Stored data

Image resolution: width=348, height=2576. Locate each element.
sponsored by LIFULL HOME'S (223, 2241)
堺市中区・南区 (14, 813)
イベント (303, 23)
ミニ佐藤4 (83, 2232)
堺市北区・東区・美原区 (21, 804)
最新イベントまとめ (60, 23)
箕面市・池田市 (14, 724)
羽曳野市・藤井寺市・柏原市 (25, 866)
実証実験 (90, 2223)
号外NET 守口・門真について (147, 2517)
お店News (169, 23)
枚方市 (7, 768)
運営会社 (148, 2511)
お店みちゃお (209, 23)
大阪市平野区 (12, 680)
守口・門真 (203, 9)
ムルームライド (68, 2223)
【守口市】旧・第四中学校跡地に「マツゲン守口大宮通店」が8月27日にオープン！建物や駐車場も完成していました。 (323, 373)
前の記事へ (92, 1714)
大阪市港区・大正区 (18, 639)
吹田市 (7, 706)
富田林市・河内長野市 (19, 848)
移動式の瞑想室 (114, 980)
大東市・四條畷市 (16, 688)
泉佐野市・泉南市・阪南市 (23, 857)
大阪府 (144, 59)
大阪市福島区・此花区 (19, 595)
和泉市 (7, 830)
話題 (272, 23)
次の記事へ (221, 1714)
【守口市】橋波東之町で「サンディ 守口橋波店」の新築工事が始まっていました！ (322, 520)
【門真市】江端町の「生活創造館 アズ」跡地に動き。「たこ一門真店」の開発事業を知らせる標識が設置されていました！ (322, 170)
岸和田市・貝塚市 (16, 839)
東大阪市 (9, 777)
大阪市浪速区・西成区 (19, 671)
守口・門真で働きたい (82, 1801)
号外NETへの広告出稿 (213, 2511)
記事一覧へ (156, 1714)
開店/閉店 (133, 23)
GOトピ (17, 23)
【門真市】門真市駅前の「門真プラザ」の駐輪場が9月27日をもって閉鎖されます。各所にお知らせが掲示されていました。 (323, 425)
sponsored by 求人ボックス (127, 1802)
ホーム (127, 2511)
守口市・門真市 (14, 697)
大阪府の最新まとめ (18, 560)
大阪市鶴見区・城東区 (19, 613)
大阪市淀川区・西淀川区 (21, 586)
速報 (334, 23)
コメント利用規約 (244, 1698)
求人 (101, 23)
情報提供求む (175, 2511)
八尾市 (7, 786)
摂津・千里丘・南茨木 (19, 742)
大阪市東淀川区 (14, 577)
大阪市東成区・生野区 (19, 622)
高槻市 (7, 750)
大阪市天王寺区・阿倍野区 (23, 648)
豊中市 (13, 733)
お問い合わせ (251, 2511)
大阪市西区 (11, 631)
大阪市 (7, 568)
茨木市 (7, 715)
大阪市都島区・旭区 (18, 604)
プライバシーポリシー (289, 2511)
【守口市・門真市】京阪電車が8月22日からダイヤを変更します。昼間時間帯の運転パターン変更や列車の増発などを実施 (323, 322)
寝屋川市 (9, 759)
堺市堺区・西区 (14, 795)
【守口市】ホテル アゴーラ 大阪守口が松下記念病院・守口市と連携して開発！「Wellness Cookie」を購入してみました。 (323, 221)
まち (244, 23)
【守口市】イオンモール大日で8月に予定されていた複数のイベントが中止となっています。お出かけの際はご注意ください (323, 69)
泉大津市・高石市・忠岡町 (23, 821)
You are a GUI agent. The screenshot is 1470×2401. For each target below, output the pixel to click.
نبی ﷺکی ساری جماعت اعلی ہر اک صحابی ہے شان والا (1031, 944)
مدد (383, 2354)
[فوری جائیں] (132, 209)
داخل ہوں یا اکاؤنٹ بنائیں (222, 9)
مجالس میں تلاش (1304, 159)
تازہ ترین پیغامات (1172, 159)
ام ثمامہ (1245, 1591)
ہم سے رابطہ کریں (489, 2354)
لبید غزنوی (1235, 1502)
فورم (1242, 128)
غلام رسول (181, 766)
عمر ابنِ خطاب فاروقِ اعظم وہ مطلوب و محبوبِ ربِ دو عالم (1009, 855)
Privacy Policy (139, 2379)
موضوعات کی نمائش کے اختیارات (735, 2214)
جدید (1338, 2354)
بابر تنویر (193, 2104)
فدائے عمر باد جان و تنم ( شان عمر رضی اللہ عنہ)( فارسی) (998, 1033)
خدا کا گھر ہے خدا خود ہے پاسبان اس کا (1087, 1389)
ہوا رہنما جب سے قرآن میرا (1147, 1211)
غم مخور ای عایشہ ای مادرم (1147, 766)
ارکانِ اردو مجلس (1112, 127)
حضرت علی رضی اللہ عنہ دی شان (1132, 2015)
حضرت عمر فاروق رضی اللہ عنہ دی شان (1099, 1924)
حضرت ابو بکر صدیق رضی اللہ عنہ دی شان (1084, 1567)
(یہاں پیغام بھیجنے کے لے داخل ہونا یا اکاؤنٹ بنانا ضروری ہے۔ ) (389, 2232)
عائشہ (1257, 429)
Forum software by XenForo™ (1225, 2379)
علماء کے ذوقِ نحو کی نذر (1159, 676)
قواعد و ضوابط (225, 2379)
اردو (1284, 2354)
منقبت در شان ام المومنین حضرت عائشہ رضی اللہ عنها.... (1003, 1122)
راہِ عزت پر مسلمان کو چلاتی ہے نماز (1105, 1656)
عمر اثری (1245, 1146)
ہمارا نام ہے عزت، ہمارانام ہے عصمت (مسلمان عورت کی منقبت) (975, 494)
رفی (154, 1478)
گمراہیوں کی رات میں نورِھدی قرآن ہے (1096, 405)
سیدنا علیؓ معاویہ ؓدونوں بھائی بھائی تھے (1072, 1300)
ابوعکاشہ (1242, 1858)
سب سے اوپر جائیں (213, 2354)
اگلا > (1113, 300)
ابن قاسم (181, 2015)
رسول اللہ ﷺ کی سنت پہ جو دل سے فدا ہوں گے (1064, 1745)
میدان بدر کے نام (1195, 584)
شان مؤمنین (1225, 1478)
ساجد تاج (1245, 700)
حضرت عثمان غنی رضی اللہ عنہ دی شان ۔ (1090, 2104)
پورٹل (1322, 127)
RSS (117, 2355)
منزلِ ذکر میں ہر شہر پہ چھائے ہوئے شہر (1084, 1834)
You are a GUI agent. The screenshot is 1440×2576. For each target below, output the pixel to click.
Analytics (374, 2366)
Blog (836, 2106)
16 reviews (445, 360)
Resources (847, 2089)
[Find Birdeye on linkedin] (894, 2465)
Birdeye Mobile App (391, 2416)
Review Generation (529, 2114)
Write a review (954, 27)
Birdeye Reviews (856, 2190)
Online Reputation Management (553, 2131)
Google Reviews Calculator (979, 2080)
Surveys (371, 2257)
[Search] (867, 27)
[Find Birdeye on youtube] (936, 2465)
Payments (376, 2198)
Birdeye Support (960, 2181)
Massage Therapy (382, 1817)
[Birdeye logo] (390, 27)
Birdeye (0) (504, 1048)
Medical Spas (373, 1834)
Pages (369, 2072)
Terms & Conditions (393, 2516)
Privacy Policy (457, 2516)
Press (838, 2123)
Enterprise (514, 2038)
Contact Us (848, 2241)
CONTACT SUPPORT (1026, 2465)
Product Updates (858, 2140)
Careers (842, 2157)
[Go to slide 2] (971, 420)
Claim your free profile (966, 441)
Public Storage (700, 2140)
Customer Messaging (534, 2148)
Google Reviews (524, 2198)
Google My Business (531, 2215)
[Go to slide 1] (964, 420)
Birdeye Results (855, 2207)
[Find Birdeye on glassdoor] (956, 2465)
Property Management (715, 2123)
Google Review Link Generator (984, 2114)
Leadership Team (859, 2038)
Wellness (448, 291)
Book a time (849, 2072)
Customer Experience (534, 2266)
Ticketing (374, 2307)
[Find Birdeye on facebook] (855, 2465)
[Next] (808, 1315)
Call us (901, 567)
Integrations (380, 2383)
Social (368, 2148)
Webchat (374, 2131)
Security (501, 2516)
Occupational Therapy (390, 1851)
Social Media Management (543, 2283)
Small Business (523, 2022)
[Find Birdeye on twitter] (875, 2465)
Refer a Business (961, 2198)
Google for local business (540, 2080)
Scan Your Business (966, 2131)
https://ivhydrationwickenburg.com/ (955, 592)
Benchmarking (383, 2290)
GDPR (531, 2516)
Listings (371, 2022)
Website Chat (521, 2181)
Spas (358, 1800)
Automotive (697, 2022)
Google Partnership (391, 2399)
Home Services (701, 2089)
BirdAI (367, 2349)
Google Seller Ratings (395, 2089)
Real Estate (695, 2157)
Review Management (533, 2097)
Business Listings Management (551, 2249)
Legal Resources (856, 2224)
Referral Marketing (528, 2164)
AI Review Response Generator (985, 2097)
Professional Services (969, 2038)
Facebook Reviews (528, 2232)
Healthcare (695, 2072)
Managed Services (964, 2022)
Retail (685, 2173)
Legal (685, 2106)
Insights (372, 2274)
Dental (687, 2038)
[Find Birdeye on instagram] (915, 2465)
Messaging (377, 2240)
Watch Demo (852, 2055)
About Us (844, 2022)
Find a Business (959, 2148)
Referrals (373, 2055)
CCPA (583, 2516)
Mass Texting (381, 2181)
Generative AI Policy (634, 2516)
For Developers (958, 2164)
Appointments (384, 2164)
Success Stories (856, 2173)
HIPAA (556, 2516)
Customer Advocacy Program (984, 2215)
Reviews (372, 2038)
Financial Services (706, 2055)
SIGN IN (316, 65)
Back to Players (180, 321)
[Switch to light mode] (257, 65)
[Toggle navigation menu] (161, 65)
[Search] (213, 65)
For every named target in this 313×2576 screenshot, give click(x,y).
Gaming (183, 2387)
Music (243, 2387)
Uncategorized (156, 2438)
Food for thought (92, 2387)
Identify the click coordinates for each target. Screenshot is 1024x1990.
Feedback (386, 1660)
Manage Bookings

Task instructions
All lines above between those holding "大阪市天王寺区・阿倍野区 (23, 648)" and "堺市堺区・西区 (14, 795)", inclusive, must be set down unchanged, and no other line may be included.

Exercise response
大阪市天王寺区・阿倍野区 (23, 648)
豊中市 (13, 733)
お問い合わせ (251, 2511)
大阪市西区 (11, 631)
大阪市 (7, 568)
茨木市 (7, 715)
大阪市都島区・旭区 (18, 604)
プライバシーポリシー (289, 2511)
【守口市・門真市】京阪電車が8月22日からダイヤを変更します。昼間時間帯の運転パターン変更や列車の増発などを実施 (323, 322)
寝屋川市 (9, 759)
堺市堺区・西区 (14, 795)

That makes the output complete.